REP. STEVE RUSSELL (R), OKLAHOMA: Well, I think what you've got to recognize two administrations now have placed these minors in a quasi legal status. They have executive protection but no authority of Congress. So we have to decide, do we give them some legal protection in a permanent status or in a temporary status, or do we deport them? Those are the two choices.

I just don't see deportation ever on the table. I think one of the solutions would be give them a temporary legal status and then whether or not they become citizens will be based upon their own merits as any other person might obtain citizenship.

HARLOW: Is that amnesty or is it not?

RUSSELL: You know, we treat minors differently under the rule of law. As long as we've had our nation. For example, if you had a 12-year- old commit a capital crime, we would not send them to the -- you know, to the gurney for execution.
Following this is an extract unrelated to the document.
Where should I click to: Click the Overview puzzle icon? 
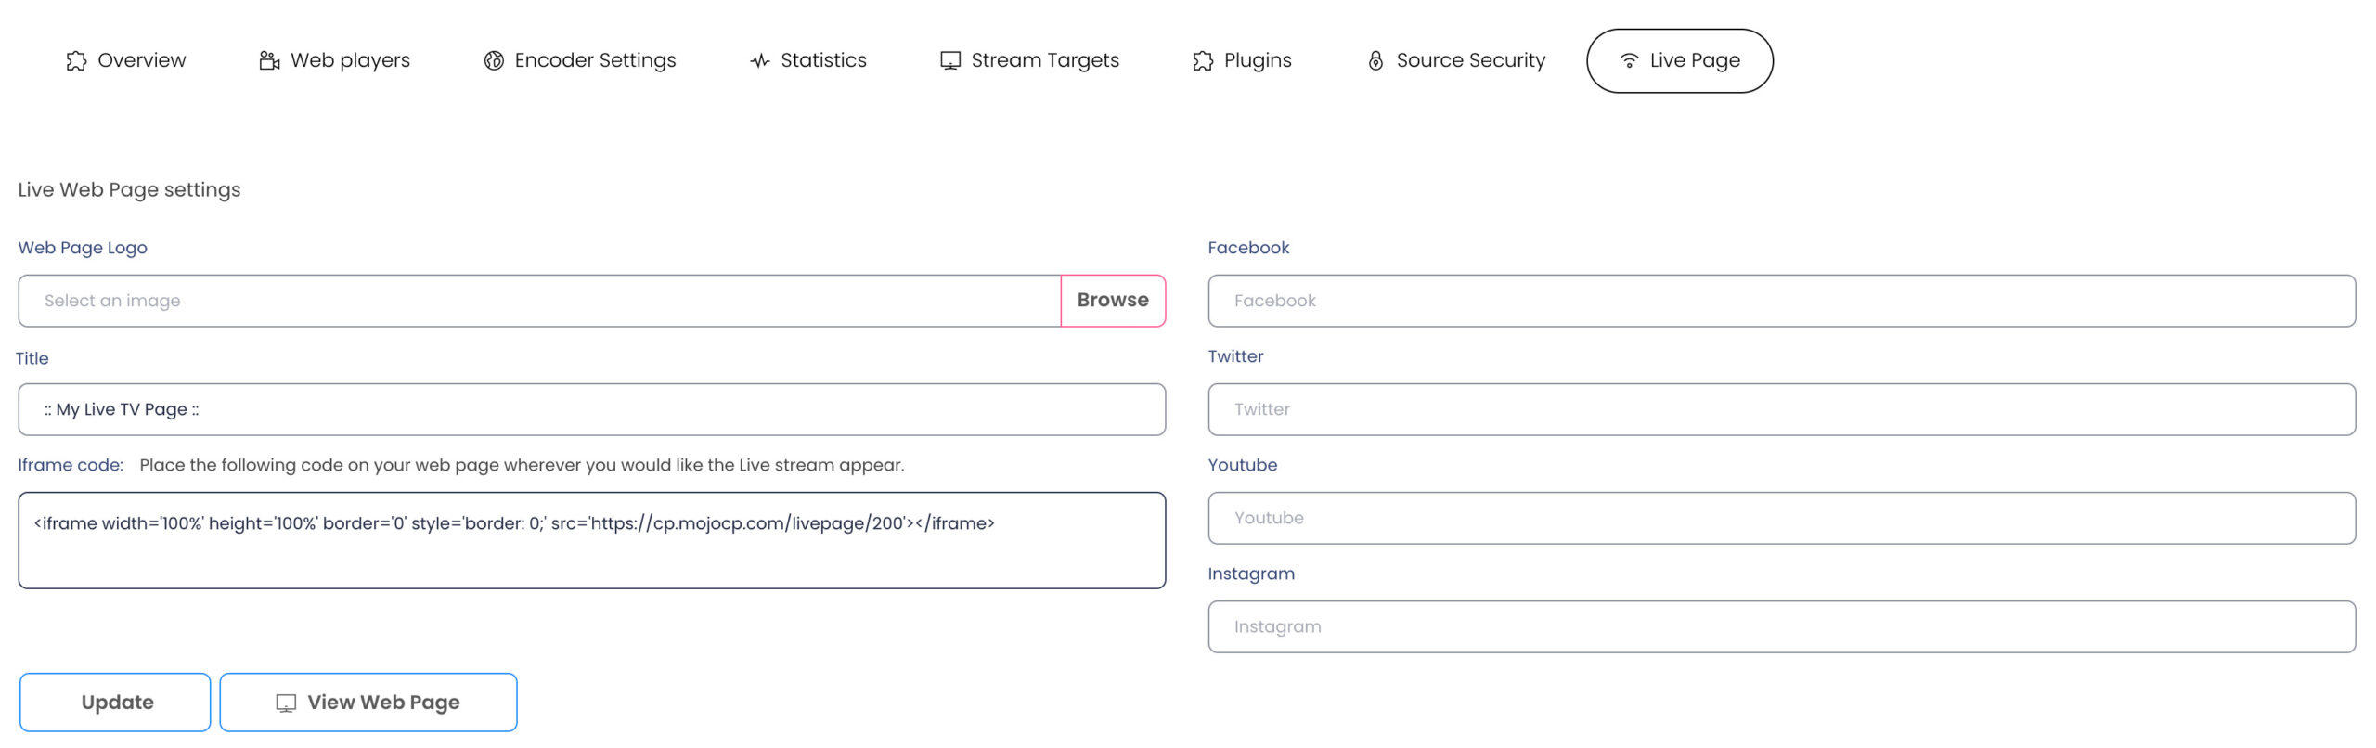click(76, 61)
We would treat them different. And these individuals did not make the decisions and that's why the executives in two administrations now have struggled with the legal protections for them and so the president is correct to give it back to Congress. We have to solve it. We've got some time. I think coupled with it we

have to have a border security, coupled with the issue, otherwise it's like a spill if you don't turn off the faucet, you've got a future problem.

[10:35:11] HARLOW: All right. A couple of things, one, you're completely correct that they were brought into the country as minors, most of them at the average age of 6 1/2 according to a recent study. Most of them now are in their 20s and early 30s so they're not juveniles anymore. But again, I just want your answer, yes or no, on how you see this as a Republican lawmaker. Is it amnesty as Steve King says or is it not amnesty as the White House says this morning?

RUSSELL: Article 1, Section 8 of the Constitution says that Congress has the power to and one of those is to establish a uniformed naturalization rule. If we establish the rules and the policy constitutionally we've set immigration policy and then it's not amnesty.


RUSSELL: We -- yes. We have -- I can speak for myself, I'm not going to speak for my colleagues or for the president, but I do support what the president has done. It is Congress' purview.

Now moving forward I think that we can work together to provide a temporary status and whether or not they become citizens is on their own merits and then that would be earned.

HARLOW: OK. You bring up -- so you say it's not amnesty. You bring up the importance here to you very much and your constituents, border security. OK.

RUSSELL: Yes. Absolutely.

HARLOW: Now our reporting this morning from our team in Washington, Jeff Zeleny, Phil Mattingly, Jim Acosta, is that right now a senior White House official says that the president is so firmly dedicated to getting DACA legislation through that it is more of a priority to him than funding a border wall.

The border wall was promise number one on the campaign trail. Is the president right on that? Is DACA more important than a border wall being funded right now?

RUSSELL: As a former Warrior I don't look at physical barriers as security necessarily. I think you have to have a combination of technological means, balloons, you've got unmanned aerial vehicles, you've got high-speed cameras, you've got walls.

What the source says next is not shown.